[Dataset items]

⟨

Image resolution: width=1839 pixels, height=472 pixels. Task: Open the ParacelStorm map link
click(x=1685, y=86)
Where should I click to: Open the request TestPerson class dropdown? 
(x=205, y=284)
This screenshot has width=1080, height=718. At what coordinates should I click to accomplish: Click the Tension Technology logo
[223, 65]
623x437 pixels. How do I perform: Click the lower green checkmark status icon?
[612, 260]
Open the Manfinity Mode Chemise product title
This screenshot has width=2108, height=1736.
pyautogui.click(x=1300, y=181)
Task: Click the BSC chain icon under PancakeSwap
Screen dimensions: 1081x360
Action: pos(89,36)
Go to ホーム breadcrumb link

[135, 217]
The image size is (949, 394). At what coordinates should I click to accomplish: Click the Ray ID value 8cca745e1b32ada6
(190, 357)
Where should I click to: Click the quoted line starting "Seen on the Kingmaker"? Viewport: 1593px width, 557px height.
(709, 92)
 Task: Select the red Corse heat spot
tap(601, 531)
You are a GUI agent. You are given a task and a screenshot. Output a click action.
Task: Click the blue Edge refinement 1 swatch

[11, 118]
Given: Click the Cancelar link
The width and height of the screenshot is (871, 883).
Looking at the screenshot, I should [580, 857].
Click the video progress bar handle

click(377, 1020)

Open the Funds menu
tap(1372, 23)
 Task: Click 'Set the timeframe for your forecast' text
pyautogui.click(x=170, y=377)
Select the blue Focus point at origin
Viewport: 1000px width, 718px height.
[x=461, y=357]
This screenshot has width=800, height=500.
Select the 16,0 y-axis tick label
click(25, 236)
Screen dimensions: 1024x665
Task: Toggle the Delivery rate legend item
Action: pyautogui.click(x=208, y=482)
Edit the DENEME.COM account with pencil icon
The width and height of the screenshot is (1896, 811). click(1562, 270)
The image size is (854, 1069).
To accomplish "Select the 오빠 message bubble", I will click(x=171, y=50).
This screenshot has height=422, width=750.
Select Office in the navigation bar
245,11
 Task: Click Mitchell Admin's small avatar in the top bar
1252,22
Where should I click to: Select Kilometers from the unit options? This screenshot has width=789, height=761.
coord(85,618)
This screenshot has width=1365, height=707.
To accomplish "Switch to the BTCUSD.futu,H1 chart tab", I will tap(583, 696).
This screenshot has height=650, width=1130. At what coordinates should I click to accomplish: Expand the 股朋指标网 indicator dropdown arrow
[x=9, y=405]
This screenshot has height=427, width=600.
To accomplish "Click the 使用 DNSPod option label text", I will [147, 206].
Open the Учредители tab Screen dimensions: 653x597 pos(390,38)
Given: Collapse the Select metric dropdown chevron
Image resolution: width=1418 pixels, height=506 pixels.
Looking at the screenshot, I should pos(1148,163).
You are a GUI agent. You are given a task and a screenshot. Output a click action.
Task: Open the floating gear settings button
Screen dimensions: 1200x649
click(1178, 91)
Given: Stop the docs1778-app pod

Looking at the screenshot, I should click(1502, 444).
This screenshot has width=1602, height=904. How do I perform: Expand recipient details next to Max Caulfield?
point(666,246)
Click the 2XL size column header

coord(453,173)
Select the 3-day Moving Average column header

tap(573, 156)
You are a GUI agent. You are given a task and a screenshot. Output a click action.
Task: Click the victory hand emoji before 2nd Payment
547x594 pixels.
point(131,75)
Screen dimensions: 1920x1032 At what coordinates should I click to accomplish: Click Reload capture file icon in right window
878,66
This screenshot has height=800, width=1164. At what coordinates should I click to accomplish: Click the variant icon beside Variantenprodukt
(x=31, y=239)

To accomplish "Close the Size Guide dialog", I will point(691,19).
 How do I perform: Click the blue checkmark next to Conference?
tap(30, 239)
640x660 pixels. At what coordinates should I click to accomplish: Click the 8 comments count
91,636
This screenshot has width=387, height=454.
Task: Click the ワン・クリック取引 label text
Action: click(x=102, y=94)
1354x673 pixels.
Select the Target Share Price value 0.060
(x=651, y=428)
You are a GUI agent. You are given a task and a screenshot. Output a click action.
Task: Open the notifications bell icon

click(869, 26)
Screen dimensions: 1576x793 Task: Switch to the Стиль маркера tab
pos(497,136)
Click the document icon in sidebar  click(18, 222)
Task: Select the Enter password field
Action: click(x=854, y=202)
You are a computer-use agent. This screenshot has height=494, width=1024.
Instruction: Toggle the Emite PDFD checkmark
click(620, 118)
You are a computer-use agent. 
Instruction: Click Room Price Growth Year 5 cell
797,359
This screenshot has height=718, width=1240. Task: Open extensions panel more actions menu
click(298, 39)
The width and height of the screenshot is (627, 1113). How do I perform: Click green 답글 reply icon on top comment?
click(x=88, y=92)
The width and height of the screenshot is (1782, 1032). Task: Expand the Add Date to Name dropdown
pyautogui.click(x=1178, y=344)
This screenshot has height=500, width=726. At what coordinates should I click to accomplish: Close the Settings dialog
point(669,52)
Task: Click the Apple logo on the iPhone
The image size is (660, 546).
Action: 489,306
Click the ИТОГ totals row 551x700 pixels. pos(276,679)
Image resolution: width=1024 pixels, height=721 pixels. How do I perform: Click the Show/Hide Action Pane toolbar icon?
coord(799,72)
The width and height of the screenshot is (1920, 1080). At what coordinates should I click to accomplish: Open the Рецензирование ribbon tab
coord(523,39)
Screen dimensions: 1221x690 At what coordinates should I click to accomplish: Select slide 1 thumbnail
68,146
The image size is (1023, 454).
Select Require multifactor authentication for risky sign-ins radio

⟩

## PROBLEM
Copy the entries above exactly, leaving none out.

## RESULT OF THE TASK
Image resolution: width=1839 pixels, height=472 pixels. Task: Open the ParacelStorm map link
click(x=1685, y=86)
Where should I click to: Open the request TestPerson class dropdown? 
(x=205, y=284)
This screenshot has width=1080, height=718. At what coordinates should I click to accomplish: Click the Tension Technology logo
[223, 65]
623x437 pixels. How do I perform: Click the lower green checkmark status icon?
[612, 260]
Open the Manfinity Mode Chemise product title
This screenshot has width=2108, height=1736.
pyautogui.click(x=1300, y=181)
Task: Click the BSC chain icon under PancakeSwap
Screen dimensions: 1081x360
Action: pos(89,36)
Go to ホーム breadcrumb link

[135, 217]
The image size is (949, 394). At what coordinates should I click to accomplish: Click the Ray ID value 8cca745e1b32ada6
(190, 357)
Where should I click to: Click the quoted line starting "Seen on the Kingmaker"? Viewport: 1593px width, 557px height.
(709, 92)
 Task: Select the red Corse heat spot
tap(601, 531)
You are a GUI agent. You are given a task and a screenshot. Output a click action.
Task: Click the blue Edge refinement 1 swatch

[11, 118]
Given: Click the Cancelar link
The width and height of the screenshot is (871, 883).
Looking at the screenshot, I should [580, 857].
Click the video progress bar handle

click(377, 1020)

Open the Funds menu
tap(1372, 23)
 Task: Click 'Set the timeframe for your forecast' text
pyautogui.click(x=170, y=377)
Select the blue Focus point at origin
Viewport: 1000px width, 718px height.
[x=461, y=357]
This screenshot has width=800, height=500.
Select the 16,0 y-axis tick label
click(25, 236)
Screen dimensions: 1024x665
Task: Toggle the Delivery rate legend item
Action: pyautogui.click(x=208, y=482)
Edit the DENEME.COM account with pencil icon
The width and height of the screenshot is (1896, 811). click(1562, 270)
The image size is (854, 1069).
To accomplish "Select the 오빠 message bubble", I will click(x=171, y=50).
This screenshot has height=422, width=750.
Select Office in the navigation bar
245,11
 Task: Click Mitchell Admin's small avatar in the top bar
1252,22
Where should I click to: Select Kilometers from the unit options? This screenshot has width=789, height=761.
coord(85,618)
This screenshot has width=1365, height=707.
To accomplish "Switch to the BTCUSD.futu,H1 chart tab", I will tap(583, 696).
This screenshot has height=650, width=1130. At what coordinates should I click to accomplish: Expand the 股朋指标网 indicator dropdown arrow
[x=9, y=405]
This screenshot has height=427, width=600.
To accomplish "Click the 使用 DNSPod option label text", I will [147, 206].
Open the Учредители tab Screen dimensions: 653x597 pos(390,38)
Given: Collapse the Select metric dropdown chevron
Image resolution: width=1418 pixels, height=506 pixels.
Looking at the screenshot, I should pos(1148,163).
You are a GUI agent. You are given a task and a screenshot. Output a click action.
Task: Open the floating gear settings button
Screen dimensions: 1200x649
click(1178, 91)
Given: Stop the docs1778-app pod

Looking at the screenshot, I should click(1502, 444).
This screenshot has width=1602, height=904. How do I perform: Expand recipient details next to Max Caulfield?
point(666,246)
Click the 2XL size column header

coord(453,173)
Select the 3-day Moving Average column header

tap(573, 156)
You are a GUI agent. You are given a task and a screenshot. Output a click action.
Task: Click the victory hand emoji before 2nd Payment
547x594 pixels.
point(131,75)
Screen dimensions: 1920x1032 At what coordinates should I click to accomplish: Click Reload capture file icon in right window
878,66
This screenshot has height=800, width=1164. At what coordinates should I click to accomplish: Click the variant icon beside Variantenprodukt
(x=31, y=239)

To accomplish "Close the Size Guide dialog", I will point(691,19).
 How do I perform: Click the blue checkmark next to Conference?
tap(30, 239)
640x660 pixels. At what coordinates should I click to accomplish: Click the 8 comments count
91,636
This screenshot has width=387, height=454.
Task: Click the ワン・クリック取引 label text
Action: click(x=102, y=94)
1354x673 pixels.
Select the Target Share Price value 0.060
(x=651, y=428)
You are a GUI agent. You are given a task and a screenshot. Output a click action.
Task: Open the notifications bell icon

click(869, 26)
Screen dimensions: 1576x793 Task: Switch to the Стиль маркера tab
pos(497,136)
Click the document icon in sidebar  click(18, 222)
Task: Select the Enter password field
Action: click(x=854, y=202)
You are a computer-use agent. This screenshot has height=494, width=1024.
Instruction: Toggle the Emite PDFD checkmark
click(620, 118)
You are a computer-use agent. 
Instruction: Click Room Price Growth Year 5 cell
797,359
This screenshot has height=718, width=1240. Task: Open extensions panel more actions menu
click(298, 39)
The width and height of the screenshot is (627, 1113). How do I perform: Click green 답글 reply icon on top comment?
click(x=88, y=92)
The width and height of the screenshot is (1782, 1032). Task: Expand the Add Date to Name dropdown
pyautogui.click(x=1178, y=344)
This screenshot has height=500, width=726. At what coordinates should I click to accomplish: Close the Settings dialog
point(669,52)
Task: Click the Apple logo on the iPhone
The image size is (660, 546).
Action: 489,306
Click the ИТОГ totals row 551x700 pixels. pos(276,679)
Image resolution: width=1024 pixels, height=721 pixels. How do I perform: Click the Show/Hide Action Pane toolbar icon?
coord(799,72)
The width and height of the screenshot is (1920, 1080). At what coordinates should I click to accomplish: Open the Рецензирование ribbon tab
coord(523,39)
Screen dimensions: 1221x690 At what coordinates should I click to accomplish: Select slide 1 thumbnail
68,146
The image size is (1023, 454).
Select Require multifactor authentication for risky sign-ins radio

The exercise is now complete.